According to the BET award winner who confidently stated that he’s straight, he expects his children to take after him and his wife due to the sort of upbringing they are giving them.
“I believe that people will take after you most often. I am straight, my dad was straight, and my mother was straight. My family line majority of them showed straightness as far as I am concerned. So I believe that I am straight and I can put my hands on that. My wife is straight. My daughter has got to be straight, my son has got to be straight because they are continuing in that certain. So they are going to learn that.”
Stonebwoy
In mid-June 2021, Speaker of the Parliament of Ghana Alban Bagbin stated that LGBT+ rights should not be encouraged or accepted by society and that urgent actions are being taken to pass a law to eventually nip the activities of [LGBT+] groups in the bud.
Later that month, eight MPs in the Parliament proposed the Promotion of Proper Human Sexual Rights and Ghanaian Family Values Bill 2021. The eight MPs were Sam Nartey George, Della Sowah, Emmanuel Kwasi Bedzrah, Alhassan Suhuyini, Rita Naa Odoley Sowah, Helen Ntoso, and Rockson-Nelson Dafeamekpor, all of the National Democratic Congress, as well as John Ntim Fordjour of the New Patriotic Party.

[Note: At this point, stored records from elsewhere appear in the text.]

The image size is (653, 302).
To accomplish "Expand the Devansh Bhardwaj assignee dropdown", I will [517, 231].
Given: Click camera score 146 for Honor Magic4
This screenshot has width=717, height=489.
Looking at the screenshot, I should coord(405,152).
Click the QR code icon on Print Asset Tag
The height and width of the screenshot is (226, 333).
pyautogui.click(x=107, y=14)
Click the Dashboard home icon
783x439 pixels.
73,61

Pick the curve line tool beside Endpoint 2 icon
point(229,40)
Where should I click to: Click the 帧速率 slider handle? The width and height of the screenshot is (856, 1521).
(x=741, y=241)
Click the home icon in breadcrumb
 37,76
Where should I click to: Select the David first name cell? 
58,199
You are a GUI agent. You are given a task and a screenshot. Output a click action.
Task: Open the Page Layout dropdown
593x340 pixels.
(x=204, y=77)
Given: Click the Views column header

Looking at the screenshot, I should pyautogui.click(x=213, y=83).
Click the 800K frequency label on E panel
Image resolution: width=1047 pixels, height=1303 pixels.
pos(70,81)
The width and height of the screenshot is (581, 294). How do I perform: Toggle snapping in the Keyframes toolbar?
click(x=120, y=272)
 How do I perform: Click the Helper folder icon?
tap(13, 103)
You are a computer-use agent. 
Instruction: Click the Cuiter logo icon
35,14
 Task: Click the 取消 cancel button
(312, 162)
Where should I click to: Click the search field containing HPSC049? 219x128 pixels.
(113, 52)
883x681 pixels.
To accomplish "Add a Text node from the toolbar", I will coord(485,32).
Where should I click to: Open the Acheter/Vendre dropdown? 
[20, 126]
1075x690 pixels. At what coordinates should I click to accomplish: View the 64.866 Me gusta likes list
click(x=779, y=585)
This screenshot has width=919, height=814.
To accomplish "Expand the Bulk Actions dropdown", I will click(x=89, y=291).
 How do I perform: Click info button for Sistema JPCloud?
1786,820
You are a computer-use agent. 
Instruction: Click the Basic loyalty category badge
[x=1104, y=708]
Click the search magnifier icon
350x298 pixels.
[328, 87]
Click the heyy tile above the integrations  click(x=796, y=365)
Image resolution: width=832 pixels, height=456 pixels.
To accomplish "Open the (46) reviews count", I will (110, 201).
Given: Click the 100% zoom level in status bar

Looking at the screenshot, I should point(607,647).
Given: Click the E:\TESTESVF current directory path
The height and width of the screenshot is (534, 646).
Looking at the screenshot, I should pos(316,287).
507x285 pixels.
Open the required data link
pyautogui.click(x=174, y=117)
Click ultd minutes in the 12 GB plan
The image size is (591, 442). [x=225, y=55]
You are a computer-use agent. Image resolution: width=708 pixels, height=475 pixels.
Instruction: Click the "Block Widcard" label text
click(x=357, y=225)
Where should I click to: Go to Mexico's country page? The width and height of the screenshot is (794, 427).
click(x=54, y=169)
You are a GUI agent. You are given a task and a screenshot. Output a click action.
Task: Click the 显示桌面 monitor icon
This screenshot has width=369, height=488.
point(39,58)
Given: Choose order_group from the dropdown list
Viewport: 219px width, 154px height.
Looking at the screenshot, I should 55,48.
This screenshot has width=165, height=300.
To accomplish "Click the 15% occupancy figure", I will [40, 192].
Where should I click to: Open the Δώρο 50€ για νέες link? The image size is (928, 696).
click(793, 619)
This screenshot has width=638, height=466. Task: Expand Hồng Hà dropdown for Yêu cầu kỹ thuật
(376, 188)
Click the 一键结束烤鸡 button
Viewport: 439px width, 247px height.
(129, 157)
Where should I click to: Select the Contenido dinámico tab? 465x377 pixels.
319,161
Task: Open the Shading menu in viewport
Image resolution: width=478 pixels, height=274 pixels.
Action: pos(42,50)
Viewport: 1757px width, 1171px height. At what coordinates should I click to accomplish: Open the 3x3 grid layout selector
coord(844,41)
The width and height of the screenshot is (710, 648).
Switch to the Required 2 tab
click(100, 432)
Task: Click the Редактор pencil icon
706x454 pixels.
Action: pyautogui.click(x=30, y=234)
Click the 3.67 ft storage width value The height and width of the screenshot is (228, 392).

On 1 July, Alban Bagbin stated that he expected the law to be passed within six months, telling a prayer meeting of Ghanaian MPs that the LGBT+ pandemic is worse than COVID-19.
On 2 August 2021, the bill passed its first reading in the Ghanaian Parliament, being referred to the Committee on Constitutional, Legal, and Parliamentary Affairs.
On 13 October 2021, the majority leader in the Parliament Osei Kyei Mensah Bonsu said that the Parliament would ensure “careful balance” in assessing the bill.
On 5 November 2021, deputy majority leader Alexander Kwamina Afenyo-Markin announced that the Constitutional, Legal, and Parliamentary Affairs Committee would begin hearing petitions in a week, estimating that “we are looking at 15 weeks for the hearings to be done.”
On 12 November 2021, public hearings began on the bill in the Parliament of Ghana. On the first day of hearings, Henry Kwasi Prempeh of the Ghana Centre for Democratic Development spoke against the bill. Kyeremeh Atuahene of the Ghana AIDS Commission stated that the bill risked criminalizing anti-HIV/AIDS efforts in the country, and also pushing back against donor funding.
On 30 November 2021, Akwasi Osei of the Mental Health Authority Ghana spoke in support of the bill, saying that homosexuality was abnormal and that a majority of LGBT+ people in Ghana claimed to be queer because of peer pressure.
On 6 December 2021, Moses Foh-Amoaning of the National Coalition for Proper Human Sexual Rights and Family Values spoke in support of the bill, saying LGBT+ people were not well, and the law gives [health authorities] the power to restrain such people.
On 5 July 2023, the Parliament of Ghana unanimously voted to grant the Bill a second reading and agreed to minor amendments proposed by the Constitutional, Legal, and Parliamentary Affairs Committee.